● **Recorded information**:
● ● ● ●

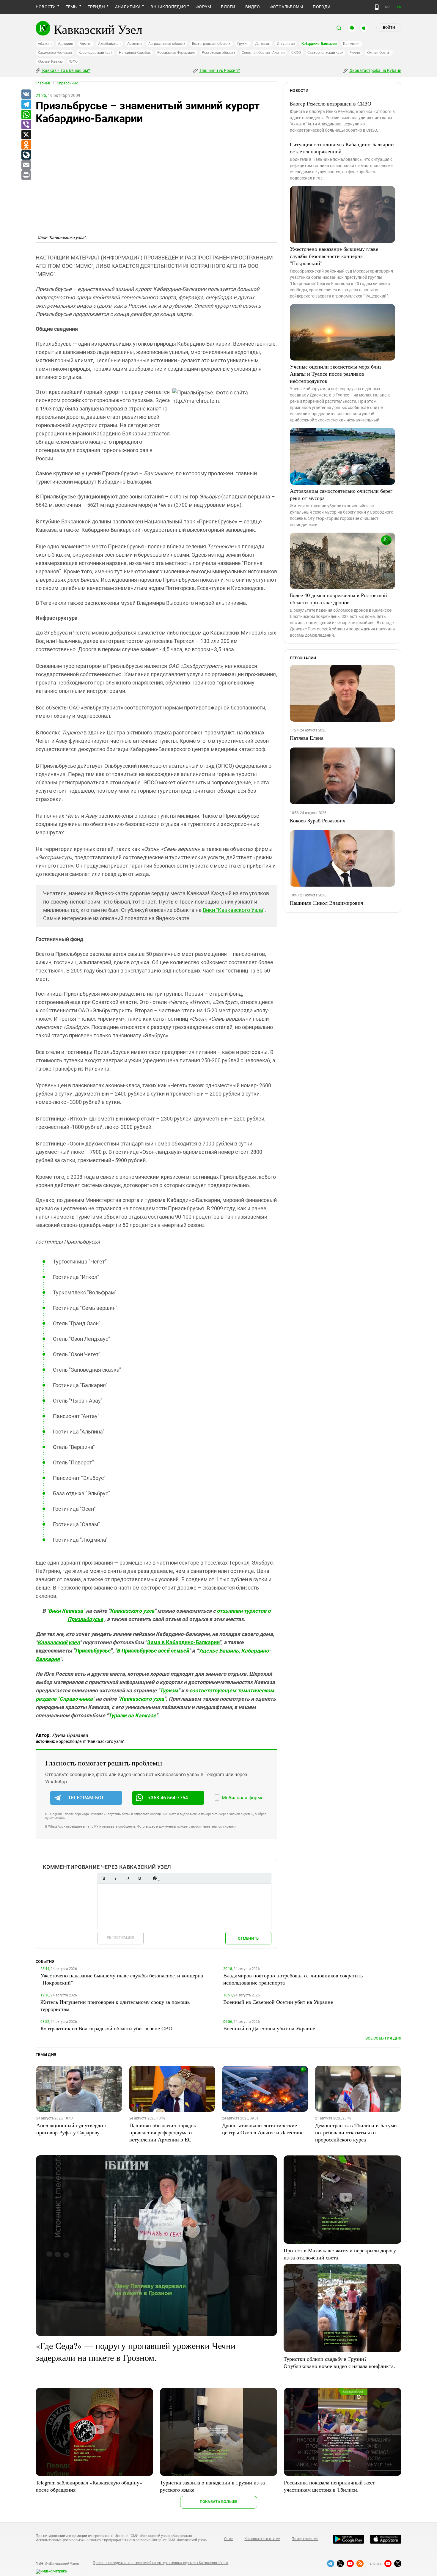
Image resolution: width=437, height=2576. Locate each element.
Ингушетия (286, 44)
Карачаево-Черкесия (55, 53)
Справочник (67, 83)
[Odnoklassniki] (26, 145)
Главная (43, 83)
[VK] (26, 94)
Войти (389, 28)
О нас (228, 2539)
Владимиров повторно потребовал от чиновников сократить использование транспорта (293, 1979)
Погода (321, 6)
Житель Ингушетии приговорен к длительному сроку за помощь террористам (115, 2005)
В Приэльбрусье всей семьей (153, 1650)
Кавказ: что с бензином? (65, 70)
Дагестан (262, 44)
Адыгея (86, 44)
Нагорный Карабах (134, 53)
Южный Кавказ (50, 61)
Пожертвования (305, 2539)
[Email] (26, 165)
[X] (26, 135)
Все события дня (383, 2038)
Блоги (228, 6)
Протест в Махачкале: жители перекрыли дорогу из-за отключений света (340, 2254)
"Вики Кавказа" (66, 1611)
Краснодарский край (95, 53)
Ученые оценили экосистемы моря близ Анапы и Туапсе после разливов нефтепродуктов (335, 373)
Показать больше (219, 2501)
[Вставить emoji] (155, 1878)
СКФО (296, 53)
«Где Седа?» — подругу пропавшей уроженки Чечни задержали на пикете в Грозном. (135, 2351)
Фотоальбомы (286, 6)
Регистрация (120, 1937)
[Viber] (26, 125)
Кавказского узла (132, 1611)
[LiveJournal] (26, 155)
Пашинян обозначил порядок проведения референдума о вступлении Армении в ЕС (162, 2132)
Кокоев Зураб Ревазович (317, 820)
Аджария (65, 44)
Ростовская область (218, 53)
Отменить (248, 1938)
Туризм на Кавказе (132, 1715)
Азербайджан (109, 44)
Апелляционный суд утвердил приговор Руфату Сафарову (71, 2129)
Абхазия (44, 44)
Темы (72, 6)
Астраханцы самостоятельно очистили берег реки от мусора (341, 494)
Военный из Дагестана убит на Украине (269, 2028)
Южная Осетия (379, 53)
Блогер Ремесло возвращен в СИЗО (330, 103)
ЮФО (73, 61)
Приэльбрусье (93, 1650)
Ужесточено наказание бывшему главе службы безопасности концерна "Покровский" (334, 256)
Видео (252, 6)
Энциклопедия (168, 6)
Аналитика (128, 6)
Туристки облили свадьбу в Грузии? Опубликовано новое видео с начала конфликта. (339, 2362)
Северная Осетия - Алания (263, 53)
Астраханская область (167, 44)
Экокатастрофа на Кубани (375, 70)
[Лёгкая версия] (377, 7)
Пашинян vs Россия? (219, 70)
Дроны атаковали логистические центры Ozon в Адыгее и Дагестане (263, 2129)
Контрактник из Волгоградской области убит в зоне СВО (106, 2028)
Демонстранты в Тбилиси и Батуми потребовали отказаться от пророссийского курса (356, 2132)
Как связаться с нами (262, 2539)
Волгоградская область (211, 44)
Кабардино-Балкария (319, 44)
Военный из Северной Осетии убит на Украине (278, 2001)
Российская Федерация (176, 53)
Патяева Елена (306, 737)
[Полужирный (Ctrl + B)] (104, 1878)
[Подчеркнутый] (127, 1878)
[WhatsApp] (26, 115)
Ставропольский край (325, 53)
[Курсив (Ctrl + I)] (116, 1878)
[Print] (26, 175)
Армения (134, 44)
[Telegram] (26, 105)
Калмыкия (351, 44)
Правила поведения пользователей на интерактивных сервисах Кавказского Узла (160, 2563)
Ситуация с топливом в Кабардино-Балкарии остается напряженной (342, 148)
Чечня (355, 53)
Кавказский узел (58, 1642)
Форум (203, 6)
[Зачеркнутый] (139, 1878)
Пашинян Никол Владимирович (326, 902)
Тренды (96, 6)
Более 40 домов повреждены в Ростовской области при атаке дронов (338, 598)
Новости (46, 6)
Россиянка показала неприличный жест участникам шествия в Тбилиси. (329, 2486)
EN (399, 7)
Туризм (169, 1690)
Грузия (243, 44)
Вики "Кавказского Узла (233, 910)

● ● ● ●

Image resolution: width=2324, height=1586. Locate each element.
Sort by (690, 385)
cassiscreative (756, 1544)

● ● ● ●

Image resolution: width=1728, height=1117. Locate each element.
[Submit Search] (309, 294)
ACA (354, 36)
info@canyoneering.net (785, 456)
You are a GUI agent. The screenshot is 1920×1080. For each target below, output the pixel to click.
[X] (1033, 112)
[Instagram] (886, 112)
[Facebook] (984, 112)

● ● ● ●

● **Task directions**: The job is to copy each line from the material above that holds the word "область".

● **Response to the task**:
Ростовская область (218, 53)
Астраханская область (167, 44)
Волгоградская область (211, 44)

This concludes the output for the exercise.